WHAT THE TASK REQUIRES | Print, exactly and with no pictures, the line containing "Image resolution: width=605" and each line after it to the end of the entries below.

[Stored data entries]
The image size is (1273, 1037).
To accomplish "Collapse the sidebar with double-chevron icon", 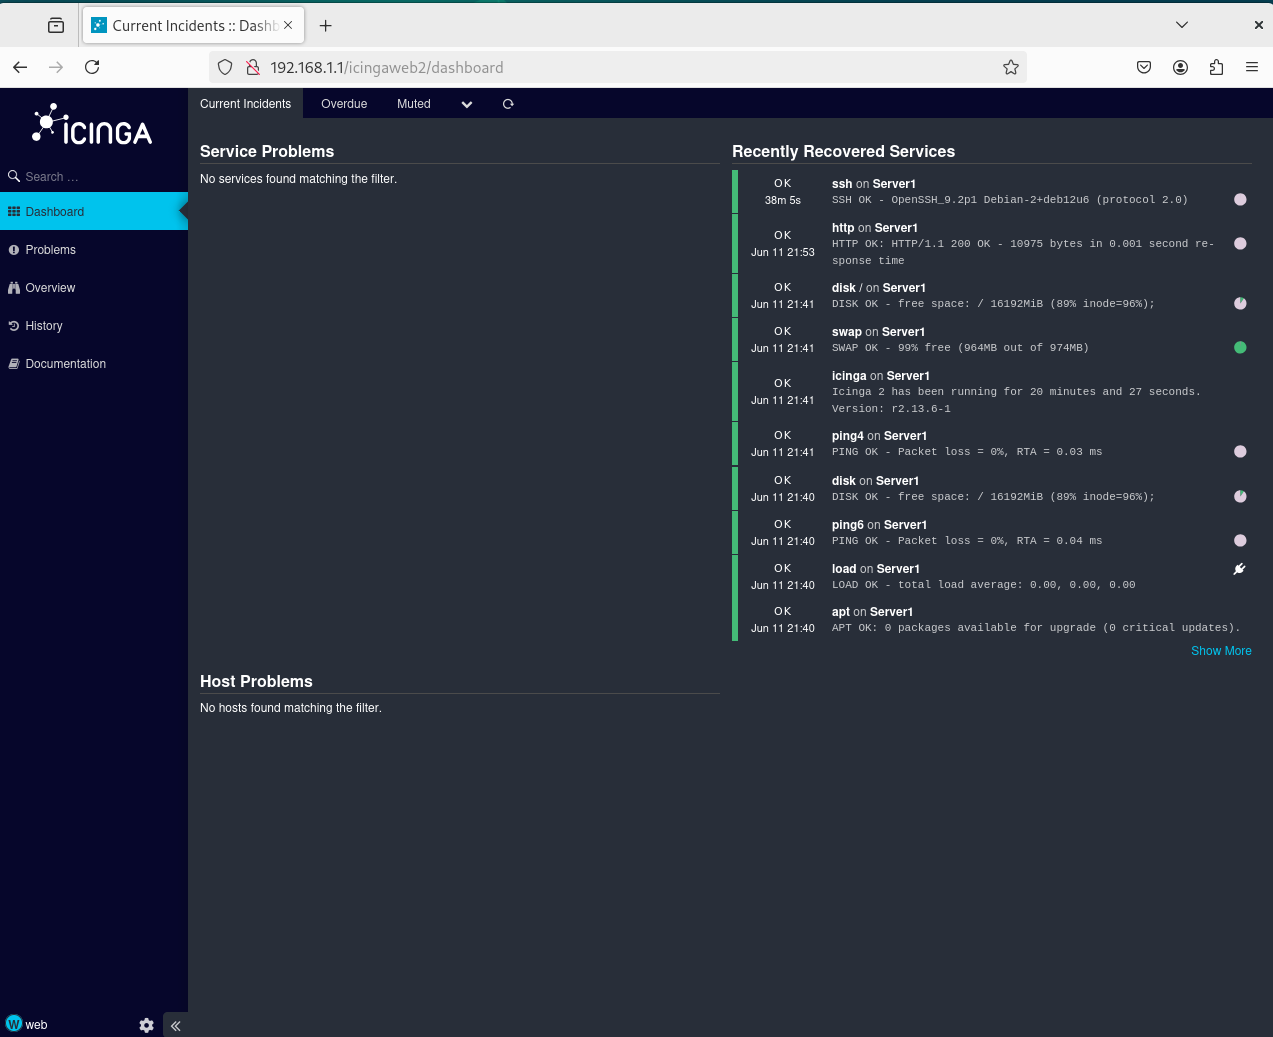I will point(176,1025).
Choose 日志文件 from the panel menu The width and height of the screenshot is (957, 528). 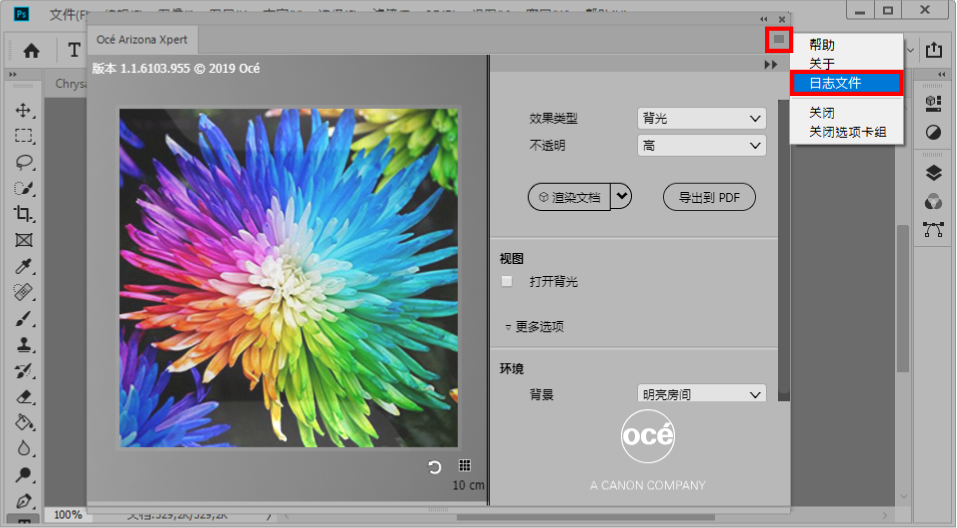point(835,82)
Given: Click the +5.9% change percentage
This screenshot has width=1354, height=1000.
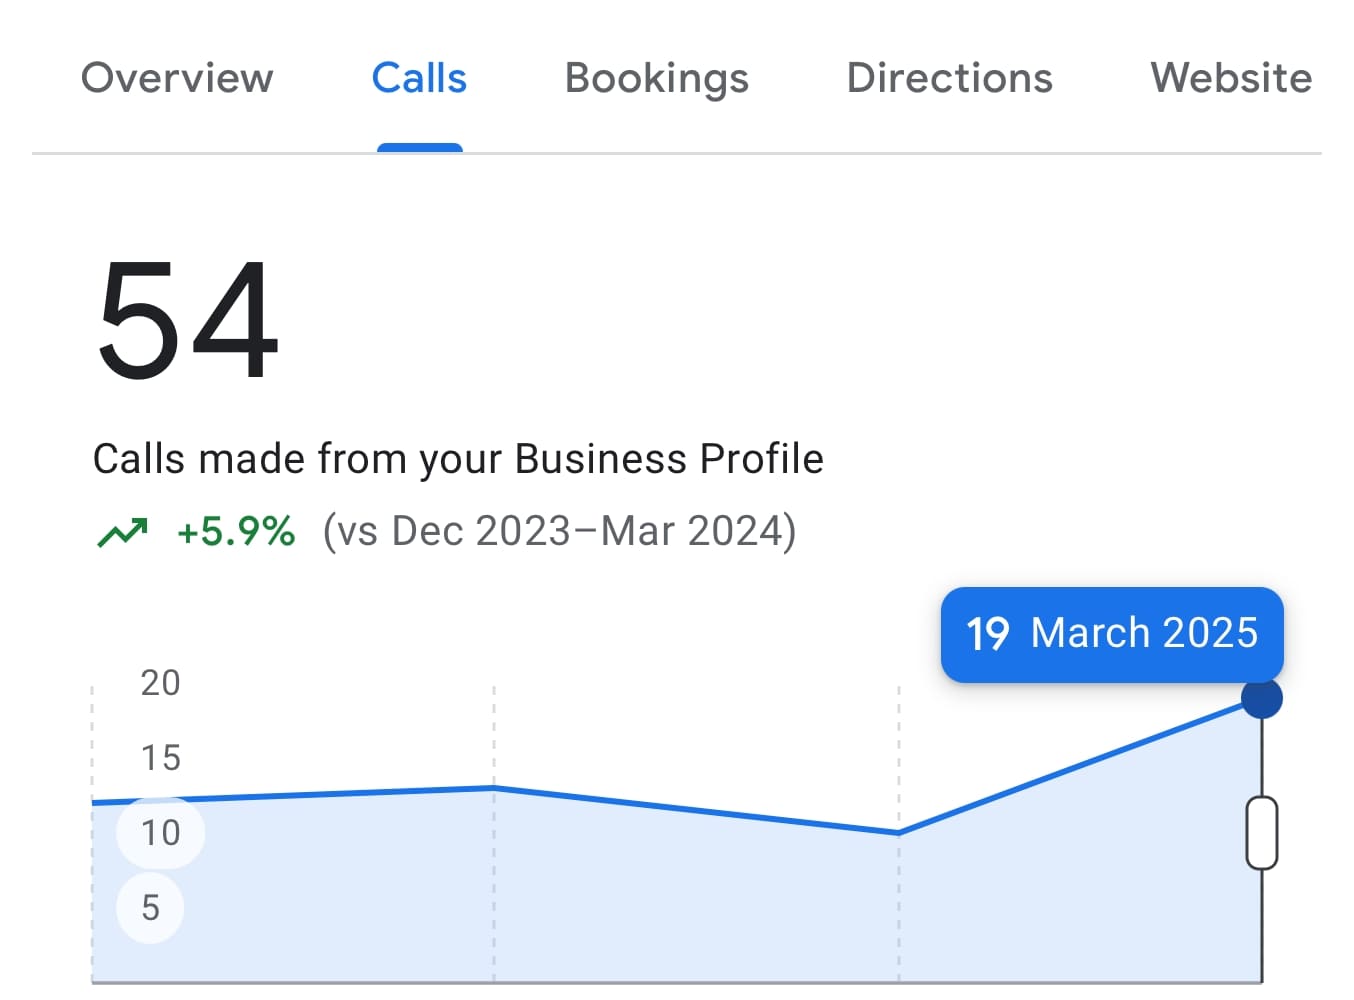Looking at the screenshot, I should [236, 532].
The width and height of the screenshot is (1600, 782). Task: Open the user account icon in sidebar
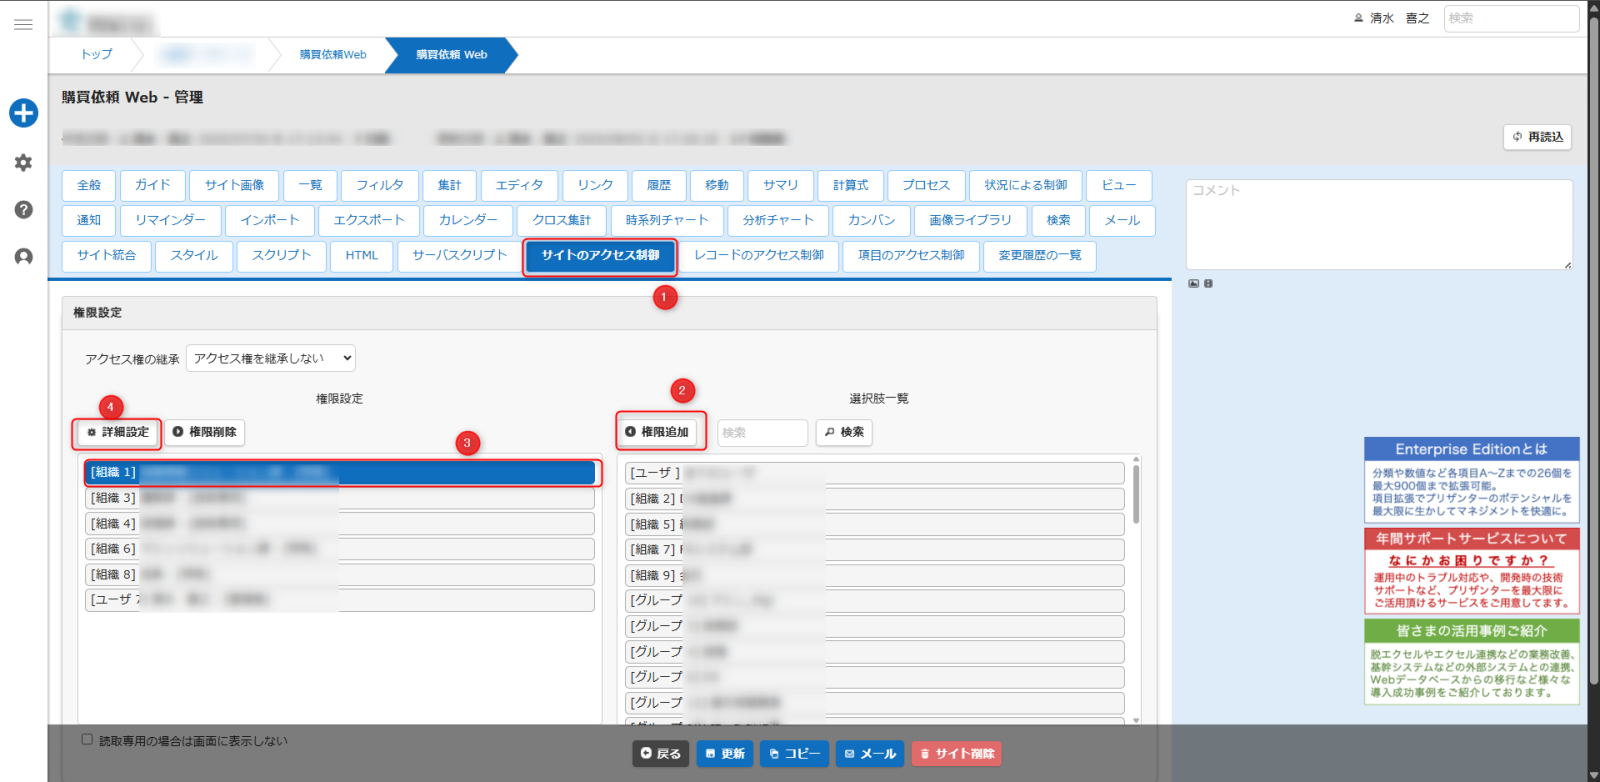[23, 257]
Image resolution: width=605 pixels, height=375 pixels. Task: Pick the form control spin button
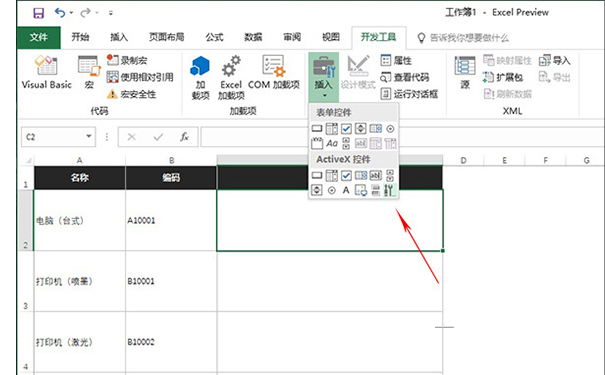click(x=360, y=128)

SOLUTION TO THE PROBLEM |
Image resolution: width=605 pixels, height=375 pixels. Task: Pick the form control spin button
click(x=360, y=128)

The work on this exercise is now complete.